Dawn had barely touched the sky yet the room was ablaze with light, a fire burning hotly in the hearth and every torch on the wall lit to chase away the faintest of shadows. Arthur stood between two squires tugging and fastening him into his pieces of armor, and all three of them turned at the noise to look upon Merlin with varying degrees of shock. The Prince’s initial reaction of irritation, mouth open for a retort, quickly slipped into genuine astonishment, and then just as quickly disappeared into a fierce scowl that Merlin knew he was taking a huge risk not heeding by turning and immediately leaving the way he’d come.
"Take me with you," Merlin pleaded once more, hands open in supplication.

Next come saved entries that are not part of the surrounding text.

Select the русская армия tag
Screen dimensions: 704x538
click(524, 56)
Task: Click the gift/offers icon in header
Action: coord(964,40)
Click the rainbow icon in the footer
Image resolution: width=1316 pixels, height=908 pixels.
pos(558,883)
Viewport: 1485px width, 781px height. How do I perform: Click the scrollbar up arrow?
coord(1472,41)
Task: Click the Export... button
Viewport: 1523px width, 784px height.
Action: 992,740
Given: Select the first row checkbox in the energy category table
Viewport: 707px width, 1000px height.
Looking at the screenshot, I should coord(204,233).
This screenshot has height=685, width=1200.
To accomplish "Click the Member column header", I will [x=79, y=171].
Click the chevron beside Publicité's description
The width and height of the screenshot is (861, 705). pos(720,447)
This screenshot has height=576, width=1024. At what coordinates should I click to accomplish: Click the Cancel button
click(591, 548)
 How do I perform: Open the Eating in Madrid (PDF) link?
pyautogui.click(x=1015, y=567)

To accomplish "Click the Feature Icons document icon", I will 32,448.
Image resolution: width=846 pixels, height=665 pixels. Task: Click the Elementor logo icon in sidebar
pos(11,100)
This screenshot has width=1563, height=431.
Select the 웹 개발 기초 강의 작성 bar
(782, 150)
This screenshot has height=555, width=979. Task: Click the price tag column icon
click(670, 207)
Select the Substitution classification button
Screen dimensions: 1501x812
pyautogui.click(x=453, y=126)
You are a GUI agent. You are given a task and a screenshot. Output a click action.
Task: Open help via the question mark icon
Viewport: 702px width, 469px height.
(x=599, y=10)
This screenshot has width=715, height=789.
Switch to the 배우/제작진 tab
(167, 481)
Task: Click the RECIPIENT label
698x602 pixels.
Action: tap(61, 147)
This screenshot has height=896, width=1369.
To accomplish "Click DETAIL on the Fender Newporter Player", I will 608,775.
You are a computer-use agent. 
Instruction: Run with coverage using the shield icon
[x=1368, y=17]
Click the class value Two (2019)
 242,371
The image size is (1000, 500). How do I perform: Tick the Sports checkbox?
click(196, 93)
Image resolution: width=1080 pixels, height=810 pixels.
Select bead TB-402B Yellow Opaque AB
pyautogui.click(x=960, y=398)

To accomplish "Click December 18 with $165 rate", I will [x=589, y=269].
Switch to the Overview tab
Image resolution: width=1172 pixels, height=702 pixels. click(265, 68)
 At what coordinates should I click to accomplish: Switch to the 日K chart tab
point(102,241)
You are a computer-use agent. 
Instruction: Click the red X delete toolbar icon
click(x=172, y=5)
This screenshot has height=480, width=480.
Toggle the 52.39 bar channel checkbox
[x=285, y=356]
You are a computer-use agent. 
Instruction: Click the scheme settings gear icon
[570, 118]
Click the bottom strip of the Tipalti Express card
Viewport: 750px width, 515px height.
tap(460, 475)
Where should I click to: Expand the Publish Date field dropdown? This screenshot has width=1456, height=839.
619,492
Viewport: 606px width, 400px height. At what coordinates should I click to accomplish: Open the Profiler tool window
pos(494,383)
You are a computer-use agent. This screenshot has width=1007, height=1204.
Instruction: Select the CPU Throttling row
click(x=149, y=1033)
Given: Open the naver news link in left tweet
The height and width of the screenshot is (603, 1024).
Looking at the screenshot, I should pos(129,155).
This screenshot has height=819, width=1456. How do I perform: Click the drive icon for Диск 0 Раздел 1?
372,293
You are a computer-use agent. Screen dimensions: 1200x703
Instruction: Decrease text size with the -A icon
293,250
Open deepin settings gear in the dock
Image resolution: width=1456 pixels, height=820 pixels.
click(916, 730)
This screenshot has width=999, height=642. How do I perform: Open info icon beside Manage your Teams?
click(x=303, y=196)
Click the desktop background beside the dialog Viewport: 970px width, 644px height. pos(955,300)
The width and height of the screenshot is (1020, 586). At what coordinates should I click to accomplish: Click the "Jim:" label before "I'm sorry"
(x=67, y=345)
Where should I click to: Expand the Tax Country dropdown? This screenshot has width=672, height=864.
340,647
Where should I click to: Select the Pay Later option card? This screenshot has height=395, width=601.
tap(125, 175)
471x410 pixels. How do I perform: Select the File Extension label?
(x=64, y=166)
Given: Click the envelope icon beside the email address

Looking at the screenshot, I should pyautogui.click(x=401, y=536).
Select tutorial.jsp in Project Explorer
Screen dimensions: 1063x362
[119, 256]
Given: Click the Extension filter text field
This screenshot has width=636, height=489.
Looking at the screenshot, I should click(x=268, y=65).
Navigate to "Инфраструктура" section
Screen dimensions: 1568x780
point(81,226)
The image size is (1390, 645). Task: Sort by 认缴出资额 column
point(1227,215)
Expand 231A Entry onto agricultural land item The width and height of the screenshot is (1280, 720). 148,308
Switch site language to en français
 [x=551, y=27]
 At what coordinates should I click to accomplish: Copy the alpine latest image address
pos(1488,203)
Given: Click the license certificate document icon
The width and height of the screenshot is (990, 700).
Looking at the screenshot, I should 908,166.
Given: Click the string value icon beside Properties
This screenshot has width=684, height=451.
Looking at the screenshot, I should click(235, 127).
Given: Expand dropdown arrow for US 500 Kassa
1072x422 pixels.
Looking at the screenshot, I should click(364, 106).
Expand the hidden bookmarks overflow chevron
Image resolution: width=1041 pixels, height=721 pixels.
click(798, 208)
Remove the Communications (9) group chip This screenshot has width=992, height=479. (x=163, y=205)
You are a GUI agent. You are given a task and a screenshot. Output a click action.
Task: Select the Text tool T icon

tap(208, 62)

"Leave us!" Arthur barked, and the two squires scurried from the room faster than the time it would have taken Merlin to make out their faces. The doors closed behind them with a dull clang as the iron handle rattled in the wood.
"Arthur…"
"No!" Arthur snapped. "Go back to your chambers, Merlin. We’re not having this discussion."
"You know what I can do!" Merlin insisted, taking a few steps farther into the room. In a fit of brash obstinacy, he banished the glamour and watched Arthur freeze as his true face was revealed. "Let me come with you. I can protect you, I can protect everyone."
Arthur visibly roused himself, shoulders tense and head shaking. "And let my father- no. The answer is no. Your skills are not desired or needed on the battlefield. Camelot can hold her own against Odin’s forces."
"Do you really believe that?" Merlin pressed. Two steps more took him in front of Arthur, and it was the closest they had been to each other in months. "Are you completely, absolutely sure you can win? What about how many men will die, how many people will be slaughtered just for the sake of this stupid-"
"They will lay down their lives because that is their duty," Arthur interrupted with an air of barely concealed impatience.
Merlin gaped and balled his fists. "You have the chance, you have the tools to save lives in this war. How can you turn that away? What about your life? I have to protect you, Arthur. Let me help."
"My answer remains no," Arthur said, turning his head and tugging at the leather straps on his vambraces. "Go back to your room before I have you escorted out."
Merlin ran both hands through his hair and growled in frustration. "Why are you always so stubborn!"
To Merlin’s surprise, Arthur’s chest heaved and his nostrils flared dangerously. He pinned Merlin with the most furious look he had ever seen from the Prince. "Do not compare me to him," he spat venomously.
"What?" Merlin blinked, completely derailed by the sudden turn. "Arthur, what are you talking about?"
Arthur turned aside and grabbed his sheathed sword off the long table. "If you do not leave my sight immediately, I swear that this will be the last time we lay eyes on each other," he warned.
Merlin blanched, stomach tensing. "Arthur, no, you don’t mean-"
"Get out!" Arthur bellowed, one hand gripping the pommel of his sword so tightly that Merlin could hear the leather creak under the strain.
Merlin, for once in his life, did as he was told.